Recorded data

• • • • •

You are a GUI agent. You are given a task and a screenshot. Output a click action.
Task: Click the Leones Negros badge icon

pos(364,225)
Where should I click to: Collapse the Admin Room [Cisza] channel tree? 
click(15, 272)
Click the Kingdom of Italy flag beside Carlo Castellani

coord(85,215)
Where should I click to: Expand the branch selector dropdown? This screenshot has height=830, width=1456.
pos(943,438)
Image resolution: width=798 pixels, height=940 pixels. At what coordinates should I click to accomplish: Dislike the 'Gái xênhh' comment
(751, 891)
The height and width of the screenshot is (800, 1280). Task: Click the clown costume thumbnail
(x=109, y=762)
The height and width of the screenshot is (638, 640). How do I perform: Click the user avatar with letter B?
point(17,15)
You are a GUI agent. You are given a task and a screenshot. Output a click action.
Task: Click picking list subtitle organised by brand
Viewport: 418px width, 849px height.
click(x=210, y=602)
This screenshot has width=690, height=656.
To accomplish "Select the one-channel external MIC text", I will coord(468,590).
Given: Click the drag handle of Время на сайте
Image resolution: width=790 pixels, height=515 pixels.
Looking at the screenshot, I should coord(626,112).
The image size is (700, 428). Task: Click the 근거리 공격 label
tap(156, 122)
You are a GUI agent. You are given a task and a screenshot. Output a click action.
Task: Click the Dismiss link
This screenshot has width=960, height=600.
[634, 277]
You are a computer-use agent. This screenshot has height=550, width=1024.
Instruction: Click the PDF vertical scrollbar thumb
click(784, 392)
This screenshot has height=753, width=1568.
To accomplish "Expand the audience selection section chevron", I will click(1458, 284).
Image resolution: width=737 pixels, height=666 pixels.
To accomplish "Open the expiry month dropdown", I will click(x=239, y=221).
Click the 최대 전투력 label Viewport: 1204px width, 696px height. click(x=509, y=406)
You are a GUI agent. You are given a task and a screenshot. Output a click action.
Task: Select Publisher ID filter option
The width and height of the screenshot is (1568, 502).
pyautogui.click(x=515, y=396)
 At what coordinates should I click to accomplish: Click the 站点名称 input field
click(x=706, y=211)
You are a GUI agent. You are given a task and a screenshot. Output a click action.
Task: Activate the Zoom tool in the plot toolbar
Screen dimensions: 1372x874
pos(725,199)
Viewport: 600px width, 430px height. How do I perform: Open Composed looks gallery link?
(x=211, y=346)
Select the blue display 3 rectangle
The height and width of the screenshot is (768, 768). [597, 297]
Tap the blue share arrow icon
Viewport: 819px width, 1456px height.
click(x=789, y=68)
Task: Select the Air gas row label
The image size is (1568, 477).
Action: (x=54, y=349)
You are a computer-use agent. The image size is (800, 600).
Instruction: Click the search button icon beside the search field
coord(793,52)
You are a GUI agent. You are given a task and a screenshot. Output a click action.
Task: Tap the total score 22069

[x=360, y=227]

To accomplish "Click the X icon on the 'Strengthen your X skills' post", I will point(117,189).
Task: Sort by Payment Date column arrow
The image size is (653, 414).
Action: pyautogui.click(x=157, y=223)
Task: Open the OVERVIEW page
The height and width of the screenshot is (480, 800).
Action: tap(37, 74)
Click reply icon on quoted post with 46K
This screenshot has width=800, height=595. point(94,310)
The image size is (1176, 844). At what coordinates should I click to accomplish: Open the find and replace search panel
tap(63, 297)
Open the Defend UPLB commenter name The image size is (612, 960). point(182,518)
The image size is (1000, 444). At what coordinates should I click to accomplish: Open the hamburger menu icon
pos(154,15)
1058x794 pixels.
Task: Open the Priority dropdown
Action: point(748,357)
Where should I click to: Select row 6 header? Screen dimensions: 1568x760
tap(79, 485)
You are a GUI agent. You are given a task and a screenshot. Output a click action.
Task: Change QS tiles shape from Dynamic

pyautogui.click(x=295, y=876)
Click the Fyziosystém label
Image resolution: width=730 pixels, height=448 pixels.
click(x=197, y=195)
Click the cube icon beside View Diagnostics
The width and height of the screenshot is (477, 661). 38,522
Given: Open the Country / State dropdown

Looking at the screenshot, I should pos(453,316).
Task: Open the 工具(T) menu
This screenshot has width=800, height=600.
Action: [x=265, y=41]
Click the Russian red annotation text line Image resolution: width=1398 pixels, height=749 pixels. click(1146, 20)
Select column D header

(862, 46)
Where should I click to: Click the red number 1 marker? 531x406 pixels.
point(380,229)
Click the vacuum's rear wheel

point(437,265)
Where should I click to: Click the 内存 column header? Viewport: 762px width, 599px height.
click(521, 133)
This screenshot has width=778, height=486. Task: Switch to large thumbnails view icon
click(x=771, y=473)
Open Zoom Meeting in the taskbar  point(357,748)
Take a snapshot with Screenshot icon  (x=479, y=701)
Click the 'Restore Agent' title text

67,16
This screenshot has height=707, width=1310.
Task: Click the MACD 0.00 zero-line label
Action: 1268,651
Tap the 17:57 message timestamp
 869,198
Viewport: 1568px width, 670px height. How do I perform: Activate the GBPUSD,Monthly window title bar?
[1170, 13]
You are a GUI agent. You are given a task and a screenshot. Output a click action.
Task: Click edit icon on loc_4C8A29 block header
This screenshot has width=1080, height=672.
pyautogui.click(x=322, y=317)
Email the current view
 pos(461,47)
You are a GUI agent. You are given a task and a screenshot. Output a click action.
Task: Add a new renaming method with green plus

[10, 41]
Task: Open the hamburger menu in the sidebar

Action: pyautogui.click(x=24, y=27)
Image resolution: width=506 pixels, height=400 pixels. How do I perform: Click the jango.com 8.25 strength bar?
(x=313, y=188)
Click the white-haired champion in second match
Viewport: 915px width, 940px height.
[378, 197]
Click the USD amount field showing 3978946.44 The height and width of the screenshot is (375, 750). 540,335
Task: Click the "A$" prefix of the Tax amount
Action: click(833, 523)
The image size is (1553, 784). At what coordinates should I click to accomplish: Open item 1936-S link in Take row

• • • • •

Repeat the entries exactly as they appear.

**Output for this exercise:**
You are a GUI agent. You are given a task and a screenshot. Output a click action.
Task: Click the Leones Negros badge icon

pos(364,225)
Where should I click to: Collapse the Admin Room [Cisza] channel tree? 
click(15, 272)
Click the Kingdom of Italy flag beside Carlo Castellani

coord(85,215)
Where should I click to: Expand the branch selector dropdown? This screenshot has height=830, width=1456.
pos(943,438)
Image resolution: width=798 pixels, height=940 pixels. At what coordinates should I click to accomplish: Dislike the 'Gái xênhh' comment
(751, 891)
The height and width of the screenshot is (800, 1280). Task: Click the clown costume thumbnail
(x=109, y=762)
The height and width of the screenshot is (638, 640). How do I perform: Click the user avatar with letter B?
point(17,15)
You are a GUI agent. You are given a task and a screenshot. Output a click action.
Task: Click picking list subtitle organised by brand
Viewport: 418px width, 849px height.
click(x=210, y=602)
This screenshot has width=690, height=656.
To accomplish "Select the one-channel external MIC text", I will coord(468,590).
Given: Click the drag handle of Время на сайте
Image resolution: width=790 pixels, height=515 pixels.
Looking at the screenshot, I should coord(626,112).
The image size is (700, 428). Task: Click the 근거리 공격 label
tap(156, 122)
You are a GUI agent. You are given a task and a screenshot. Output a click action.
Task: Click the Dismiss link
This screenshot has width=960, height=600.
[634, 277]
You are a computer-use agent. This screenshot has height=550, width=1024.
Instruction: Click the PDF vertical scrollbar thumb
click(784, 392)
This screenshot has height=753, width=1568.
To accomplish "Expand the audience selection section chevron", I will click(1458, 284).
Image resolution: width=737 pixels, height=666 pixels.
To accomplish "Open the expiry month dropdown", I will click(x=239, y=221).
Click the 최대 전투력 label Viewport: 1204px width, 696px height. click(x=509, y=406)
You are a GUI agent. You are given a task and a screenshot. Output a click action.
Task: Select Publisher ID filter option
The width and height of the screenshot is (1568, 502).
pyautogui.click(x=515, y=396)
 At what coordinates should I click to accomplish: Click the 站点名称 input field
click(x=706, y=211)
You are a GUI agent. You are given a task and a screenshot. Output a click action.
Task: Activate the Zoom tool in the plot toolbar
Screen dimensions: 1372x874
pos(725,199)
Viewport: 600px width, 430px height. How do I perform: Open Composed looks gallery link?
(x=211, y=346)
Select the blue display 3 rectangle
The height and width of the screenshot is (768, 768). [597, 297]
Tap the blue share arrow icon
Viewport: 819px width, 1456px height.
click(x=789, y=68)
Task: Select the Air gas row label
The image size is (1568, 477).
Action: (x=54, y=349)
You are a computer-use agent. The image size is (800, 600).
Instruction: Click the search button icon beside the search field
coord(793,52)
You are a GUI agent. You are given a task and a screenshot. Output a click action.
Task: Tap the total score 22069

[x=360, y=227]

To accomplish "Click the X icon on the 'Strengthen your X skills' post", I will point(117,189).
Task: Sort by Payment Date column arrow
The image size is (653, 414).
Action: pyautogui.click(x=157, y=223)
Task: Open the OVERVIEW page
The height and width of the screenshot is (480, 800).
Action: tap(37, 74)
Click reply icon on quoted post with 46K
This screenshot has width=800, height=595. point(94,310)
The image size is (1176, 844). At what coordinates should I click to accomplish: Open the find and replace search panel
tap(63, 297)
Open the Defend UPLB commenter name The image size is (612, 960). point(182,518)
The image size is (1000, 444). At what coordinates should I click to accomplish: Open the hamburger menu icon
pos(154,15)
1058x794 pixels.
Task: Open the Priority dropdown
Action: point(748,357)
Where should I click to: Select row 6 header? Screen dimensions: 1568x760
tap(79, 485)
You are a GUI agent. You are given a task and a screenshot. Output a click action.
Task: Change QS tiles shape from Dynamic

pyautogui.click(x=295, y=876)
Click the Fyziosystém label
Image resolution: width=730 pixels, height=448 pixels.
click(x=197, y=195)
Click the cube icon beside View Diagnostics
The width and height of the screenshot is (477, 661). 38,522
Given: Open the Country / State dropdown

Looking at the screenshot, I should pos(453,316).
Task: Open the 工具(T) menu
This screenshot has width=800, height=600.
Action: [x=265, y=41]
Click the Russian red annotation text line Image resolution: width=1398 pixels, height=749 pixels. click(1146, 20)
Select column D header

(862, 46)
Where should I click to: Click the red number 1 marker? 531x406 pixels.
point(380,229)
Click the vacuum's rear wheel

point(437,265)
Where should I click to: Click the 内存 column header? Viewport: 762px width, 599px height.
click(521, 133)
This screenshot has width=778, height=486. Task: Switch to large thumbnails view icon
click(x=771, y=473)
Open Zoom Meeting in the taskbar  point(357,748)
Take a snapshot with Screenshot icon  (x=479, y=701)
Click the 'Restore Agent' title text

67,16
This screenshot has height=707, width=1310.
Task: Click the MACD 0.00 zero-line label
Action: 1268,651
Tap the 17:57 message timestamp
 869,198
Viewport: 1568px width, 670px height. How do I perform: Activate the GBPUSD,Monthly window title bar?
[1170, 13]
You are a GUI agent. You are given a task and a screenshot. Output a click action.
Task: Click edit icon on loc_4C8A29 block header
This screenshot has width=1080, height=672.
pyautogui.click(x=322, y=317)
Email the current view
 pos(461,47)
You are a GUI agent. You are given a task and a screenshot. Output a click action.
Task: Add a new renaming method with green plus

[10, 41]
Task: Open the hamburger menu in the sidebar

Action: pyautogui.click(x=24, y=27)
Image resolution: width=506 pixels, height=400 pixels. How do I perform: Click the jango.com 8.25 strength bar?
(x=313, y=188)
Click the white-haired champion in second match
Viewport: 915px width, 940px height.
[378, 197]
Click the USD amount field showing 3978946.44 The height and width of the screenshot is (375, 750). 540,335
Task: Click the "A$" prefix of the Tax amount
Action: click(833, 523)
The image size is (1553, 784). At what coordinates should I click to accomplish: Open item 1936-S link in Take row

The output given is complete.